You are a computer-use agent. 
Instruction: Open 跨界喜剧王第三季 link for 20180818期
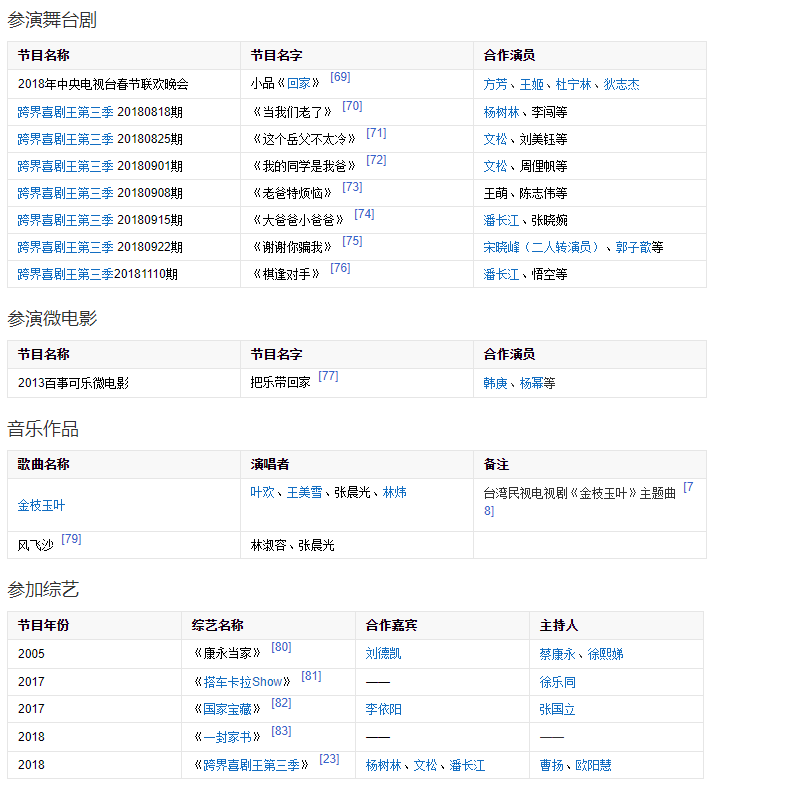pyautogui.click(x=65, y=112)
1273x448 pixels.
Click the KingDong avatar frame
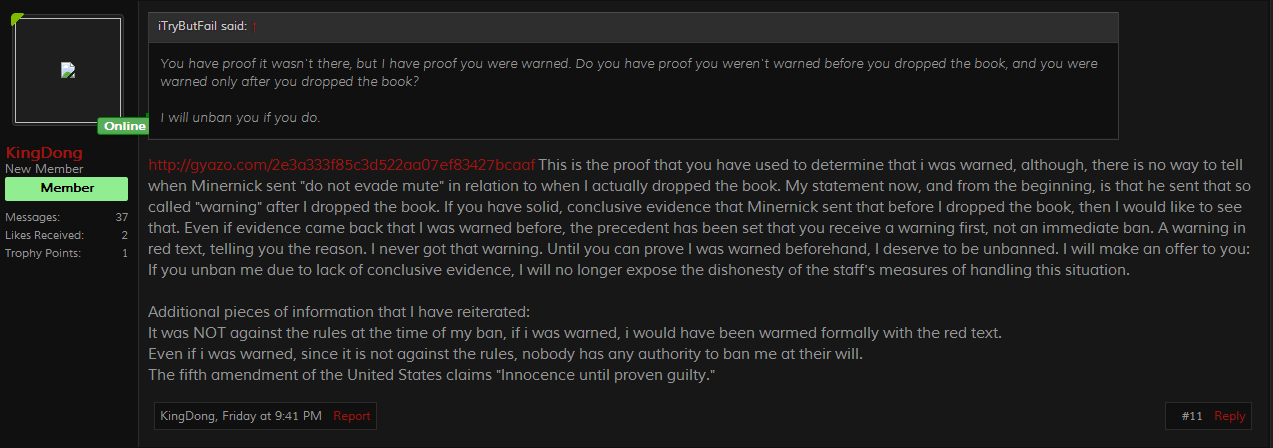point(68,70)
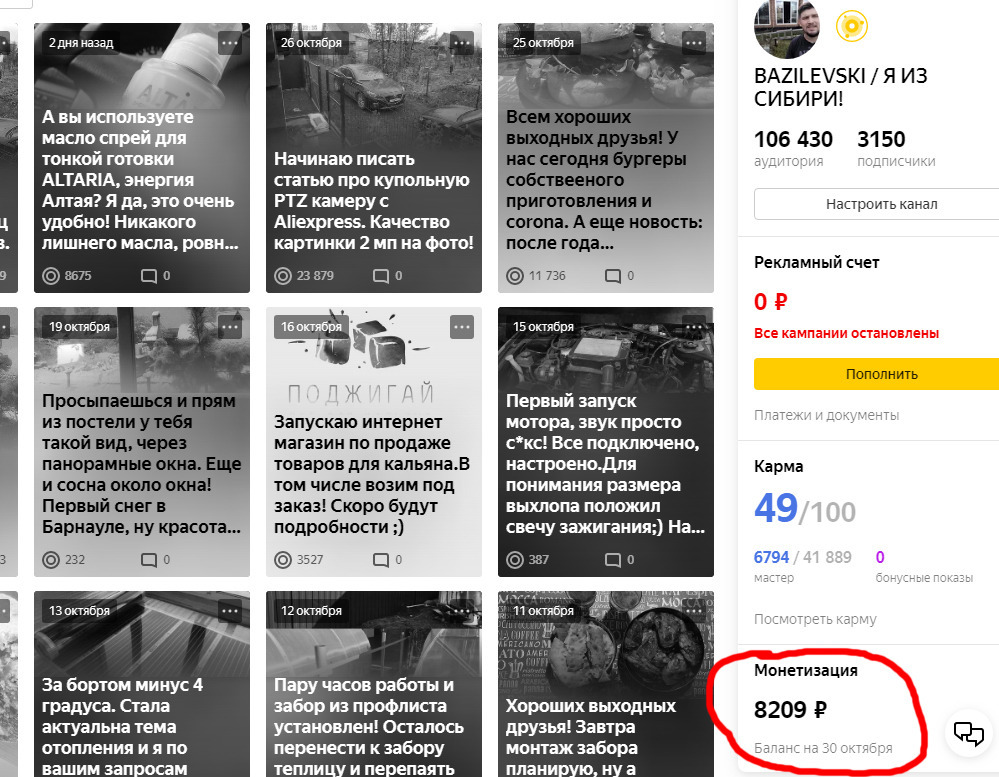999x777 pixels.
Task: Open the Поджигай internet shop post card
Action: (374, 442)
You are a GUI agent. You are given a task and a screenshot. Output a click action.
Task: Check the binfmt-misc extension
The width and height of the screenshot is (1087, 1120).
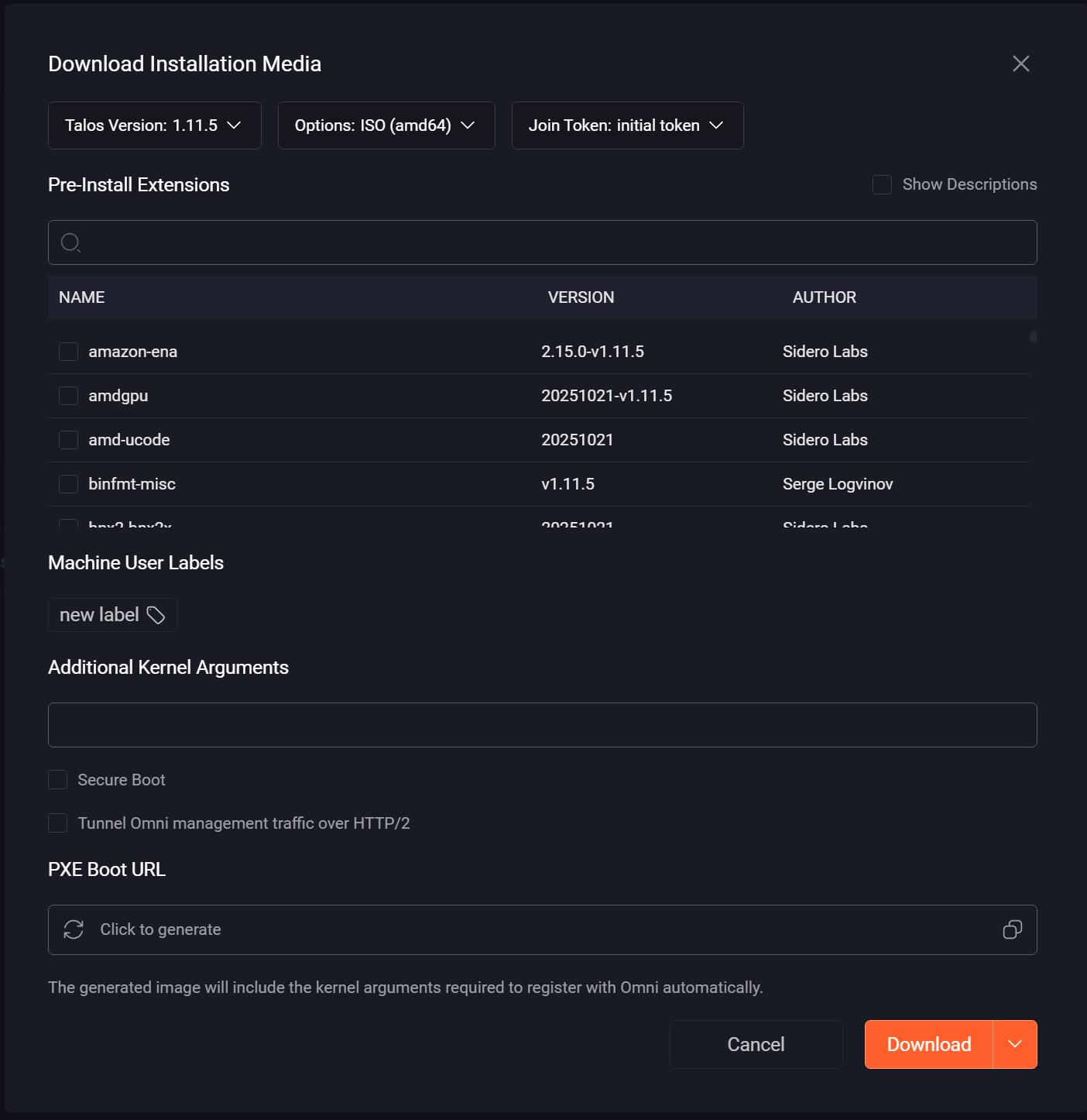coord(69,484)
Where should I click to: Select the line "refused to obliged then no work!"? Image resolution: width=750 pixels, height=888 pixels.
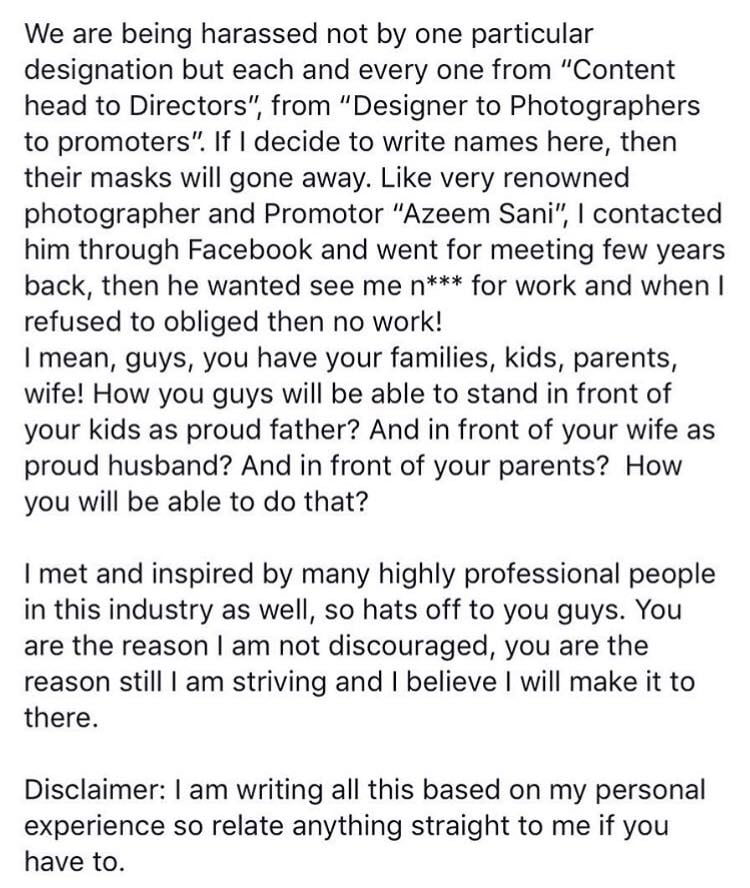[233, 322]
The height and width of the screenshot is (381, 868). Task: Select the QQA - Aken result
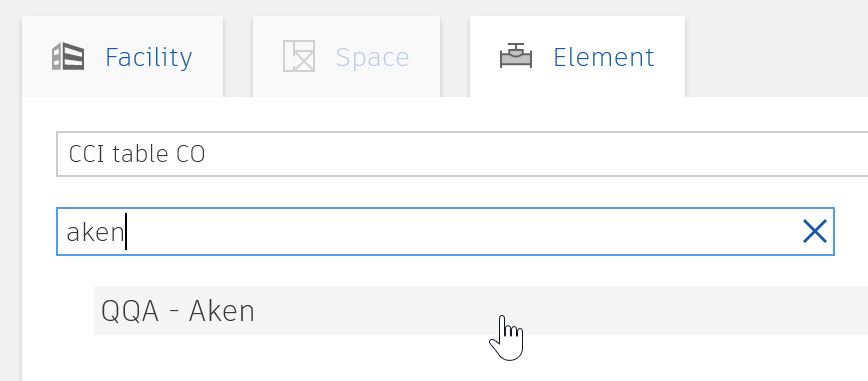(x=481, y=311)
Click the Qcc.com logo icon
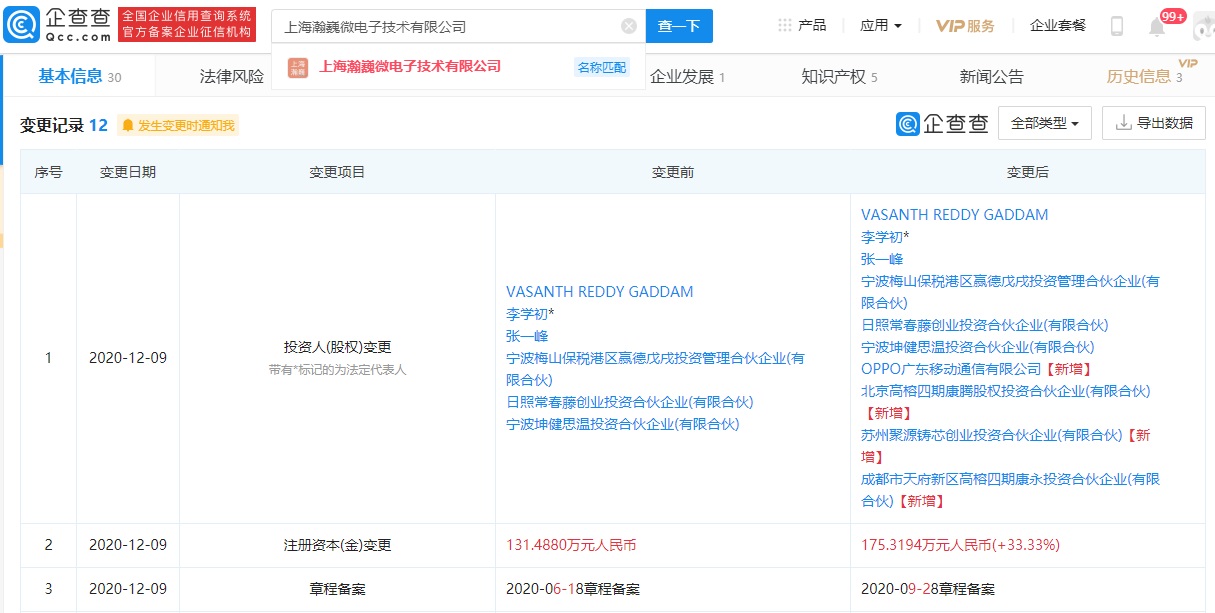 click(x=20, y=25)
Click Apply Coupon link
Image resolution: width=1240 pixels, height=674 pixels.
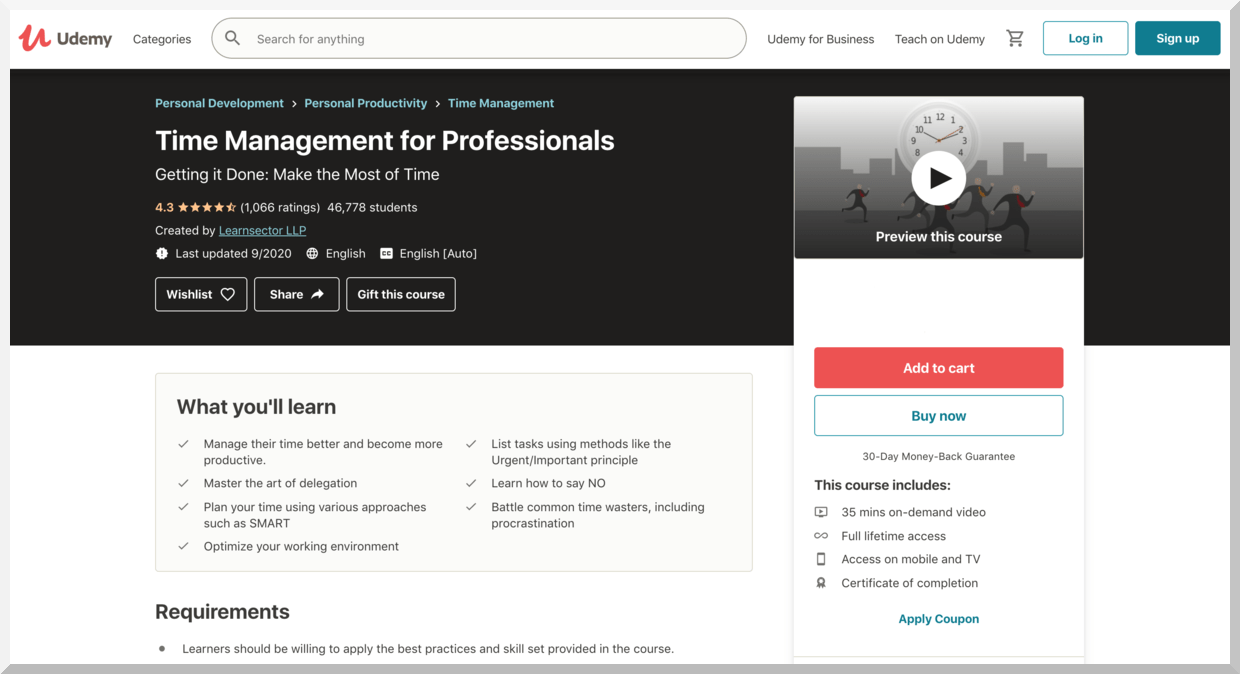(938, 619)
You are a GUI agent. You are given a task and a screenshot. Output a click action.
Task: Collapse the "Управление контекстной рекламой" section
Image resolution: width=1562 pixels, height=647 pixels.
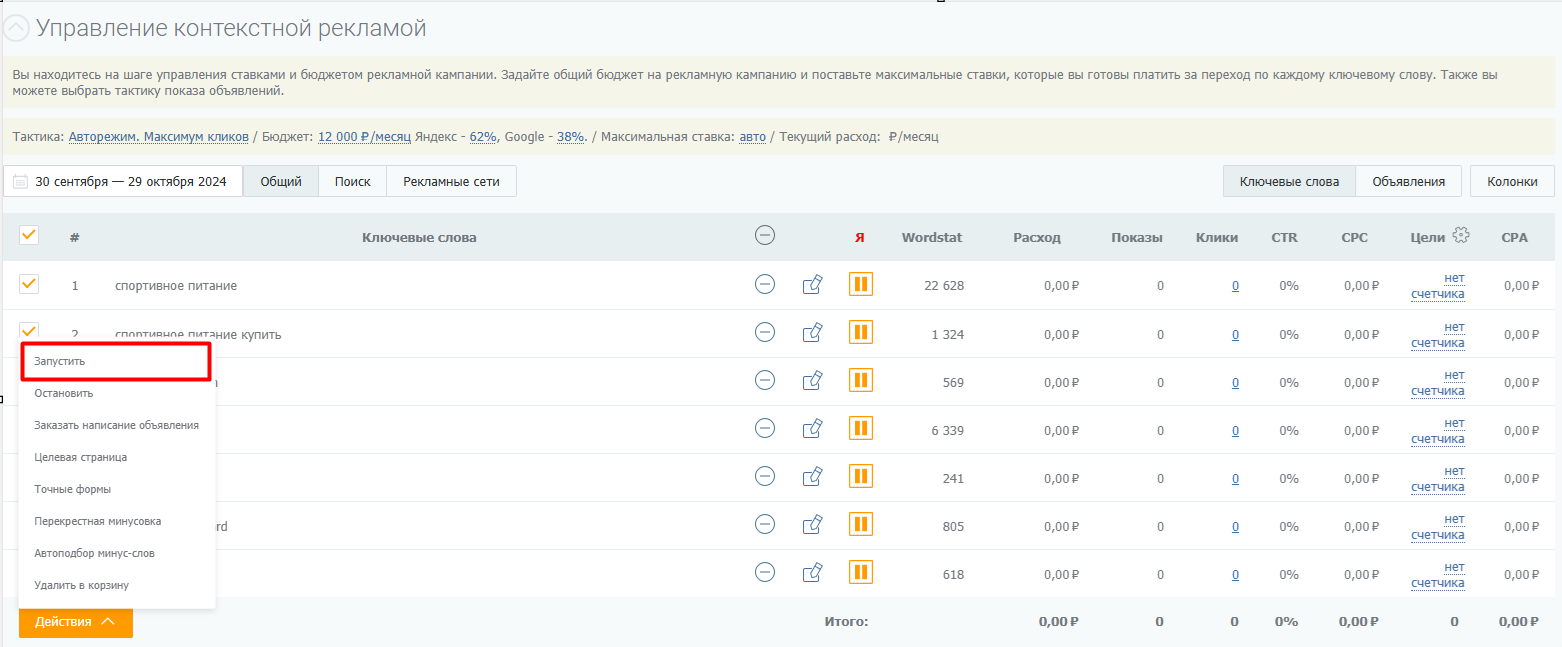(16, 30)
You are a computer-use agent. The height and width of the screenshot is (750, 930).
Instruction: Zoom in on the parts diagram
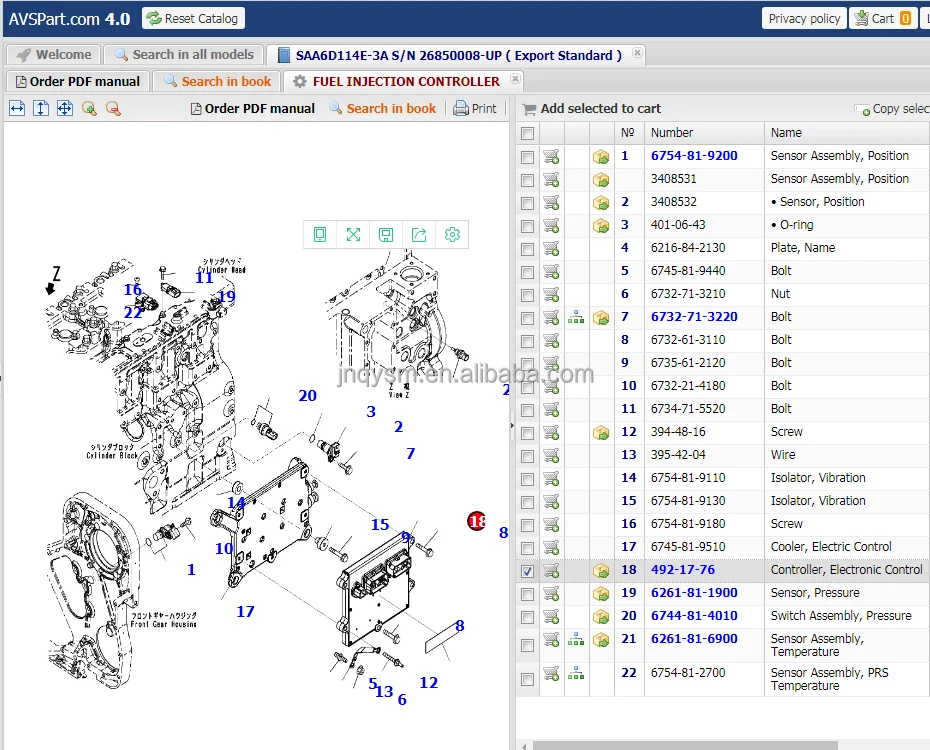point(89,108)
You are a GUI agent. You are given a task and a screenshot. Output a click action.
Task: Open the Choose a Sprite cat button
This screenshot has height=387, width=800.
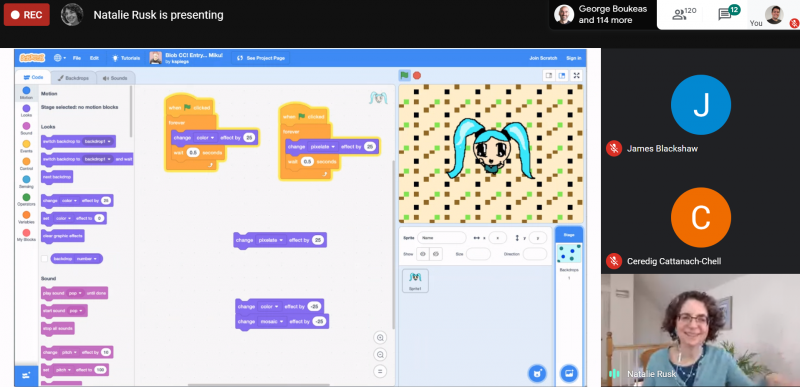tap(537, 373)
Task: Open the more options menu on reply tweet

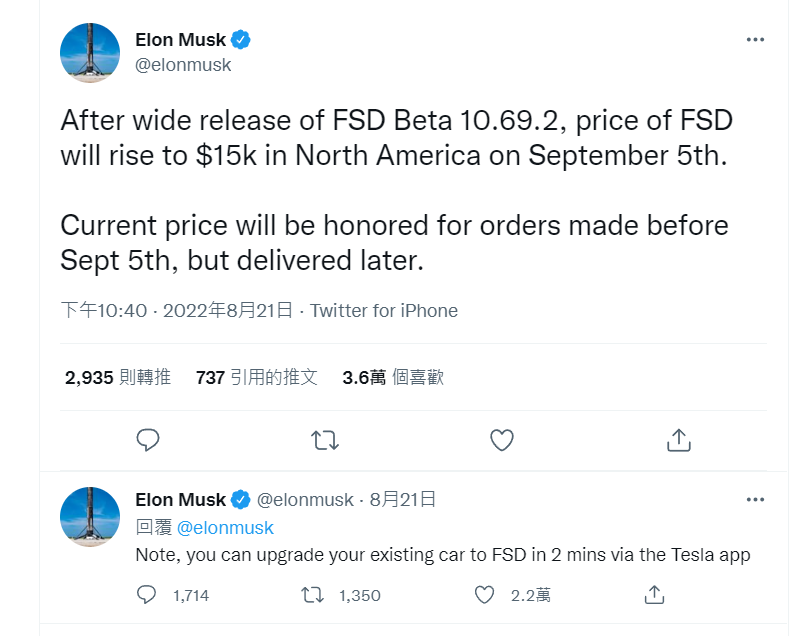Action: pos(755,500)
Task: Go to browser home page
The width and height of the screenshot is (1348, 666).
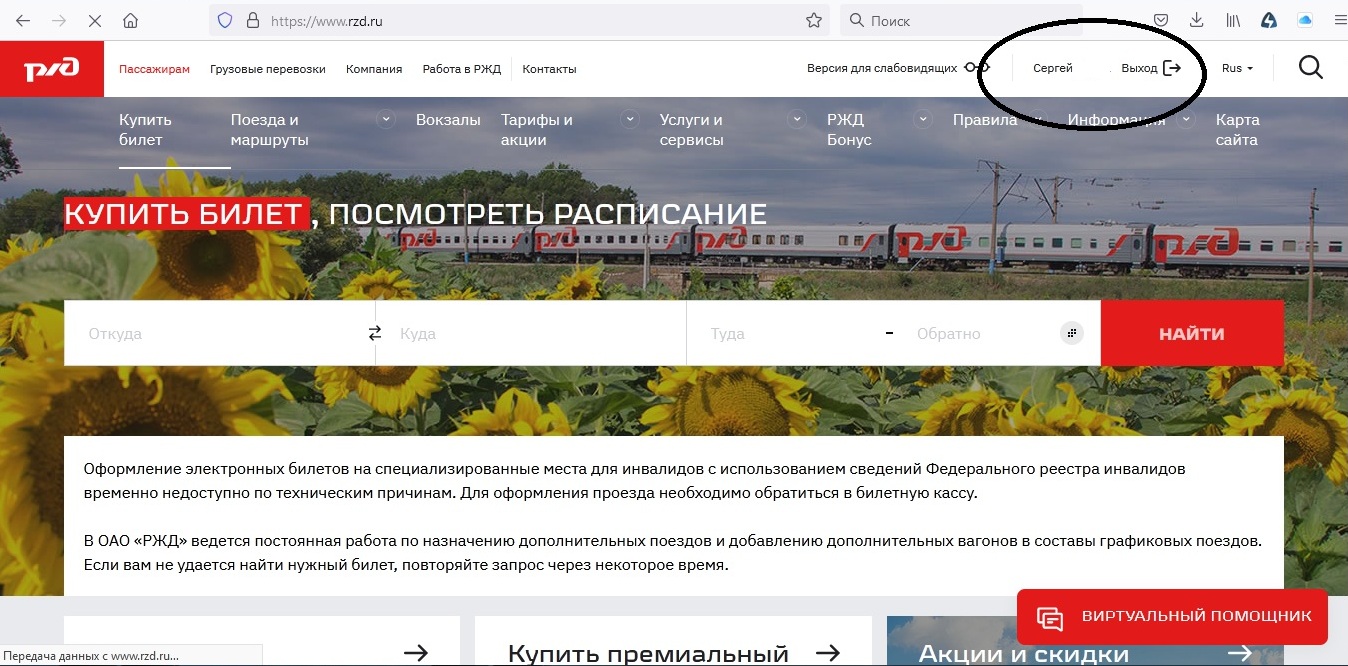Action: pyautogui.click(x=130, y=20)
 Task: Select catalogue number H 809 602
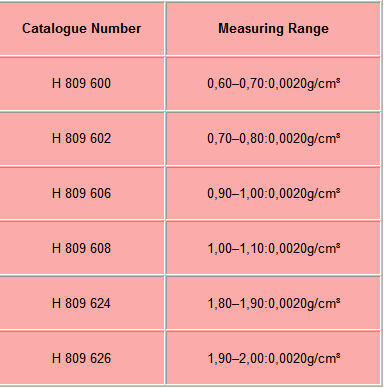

What to work on.
An exact copy of all the data above is required; omit any pictures.

Solution for this problem.
You are a computer-use agent. 
Instruction: Open 跨界喜剧王第三季 link for 20180818期
pyautogui.click(x=65, y=112)
1273x448 pixels.
Click the KingDong avatar frame
point(68,70)
999x777 pixels.
Task: Open the Поджигай internet shop post card
Action: (374, 442)
You are a GUI agent. You are given a task and a screenshot. Output a click action.
Task: Check the binfmt-misc extension
The width and height of the screenshot is (1087, 1120).
coord(69,484)
Where should I click to: Select the line "refused to obliged then no work!"? Image resolution: width=750 pixels, height=888 pixels.
[233, 322]
The height and width of the screenshot is (381, 868). Task: Select the QQA - Aken result
(x=481, y=311)
Click the Qcc.com logo icon
 click(x=20, y=25)
Click Apply Coupon link
Image resolution: width=1240 pixels, height=674 pixels.
(938, 619)
You are a GUI agent. You are given a task and a screenshot. Output a click action.
Task: Collapse the "Управление контекстной рекламой" section
Image resolution: width=1562 pixels, height=647 pixels.
(16, 30)
You are a computer-use agent. The height and width of the screenshot is (750, 930).
Instruction: Zoom in on the parts diagram
point(89,108)
You are a GUI agent. You are given a task and a screenshot. Output a click action.
Task: Open the Choose a Sprite cat button
This screenshot has height=387, width=800.
tap(537, 373)
Task: Open the more options menu on reply tweet

Action: pos(755,500)
Task: Go to browser home page
The width and height of the screenshot is (1348, 666).
Action: pyautogui.click(x=130, y=20)
 Task: Select catalogue number H 809 602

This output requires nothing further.